Introduction and importance:
Colectomy for colorectal cancer after an open aortic replacement (OAR) for abdominal aortic aneurysms has high perioperative complication and mortality rates.
Case presentation:
The authors report the case of an 87-year-old man who underwent laparoscopic sigmoidectomy. The patient presented with edema of the lower legs and face, and blood test results indicated anemia. The patient had a history of OAR for an abdominal aortic aneurysm 9 years prior, a left common iliac artery aneurysm, and a jump bypass graft. A colonoscopy revealed a type 2 lesion in the sigmoid colon; he was diagnosed with moderately differentiated adenocarcinoma. Preoperative computed tomography did not show any obvious lymph node or distant metastases. Laparoscopic sigmoidectomy with D3 lymphadenectomy was planned. During surgery, the use of the lateral approach allowed sigmoid mesocolon mobilization while confirming the presence of the artificial arteries. As the approach to the root of the inferior mesenteric artery was difficult, D1 lymphadenectomy was performed. No evidence of anastomotic leakage or artificial artery infection was observed postoperatively.
Clinical discussion:
Intra-abdominal adhesions due to the prior OAR makes sigmoid mesocolon mobilization difficult.

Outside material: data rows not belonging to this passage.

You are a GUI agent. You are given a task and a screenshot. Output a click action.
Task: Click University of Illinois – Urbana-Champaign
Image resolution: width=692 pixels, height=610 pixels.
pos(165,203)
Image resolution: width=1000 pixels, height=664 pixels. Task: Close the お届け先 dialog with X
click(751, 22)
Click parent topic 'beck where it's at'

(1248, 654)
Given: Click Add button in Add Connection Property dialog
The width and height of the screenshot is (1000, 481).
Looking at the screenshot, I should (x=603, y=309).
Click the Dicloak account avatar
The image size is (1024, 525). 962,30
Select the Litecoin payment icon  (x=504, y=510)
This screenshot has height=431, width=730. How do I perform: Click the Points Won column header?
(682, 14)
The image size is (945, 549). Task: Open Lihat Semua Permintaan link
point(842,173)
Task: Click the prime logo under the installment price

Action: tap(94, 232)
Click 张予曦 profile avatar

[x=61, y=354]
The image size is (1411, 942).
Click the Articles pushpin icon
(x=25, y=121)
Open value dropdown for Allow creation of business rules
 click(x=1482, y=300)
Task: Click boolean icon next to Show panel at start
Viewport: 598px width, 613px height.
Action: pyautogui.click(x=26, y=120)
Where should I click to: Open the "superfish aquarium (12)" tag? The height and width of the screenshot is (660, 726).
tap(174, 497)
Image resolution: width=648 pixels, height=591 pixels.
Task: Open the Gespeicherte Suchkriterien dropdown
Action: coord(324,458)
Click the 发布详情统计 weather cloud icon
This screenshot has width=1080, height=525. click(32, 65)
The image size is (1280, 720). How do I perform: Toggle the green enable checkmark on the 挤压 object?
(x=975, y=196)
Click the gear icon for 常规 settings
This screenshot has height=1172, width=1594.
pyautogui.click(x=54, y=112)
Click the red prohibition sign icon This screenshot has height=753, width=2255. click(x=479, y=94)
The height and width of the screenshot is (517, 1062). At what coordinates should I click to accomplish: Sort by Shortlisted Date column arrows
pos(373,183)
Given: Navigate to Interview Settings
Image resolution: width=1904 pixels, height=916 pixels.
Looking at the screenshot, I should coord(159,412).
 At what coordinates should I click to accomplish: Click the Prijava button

In cases where laminar structure cannot be recognized, other landmarks are needed.
Conclusions:
After OAR, artificial arteries can be used as landmarks during colectomy. Although laparoscopic surgery is technically challenging, the magnified view provides an advantage in identifying these landmarks. Patients’ surgical records for the previous OAR should be checked, and the positions of the vessels and ureters should be elucidated preoperatively using computed tomography.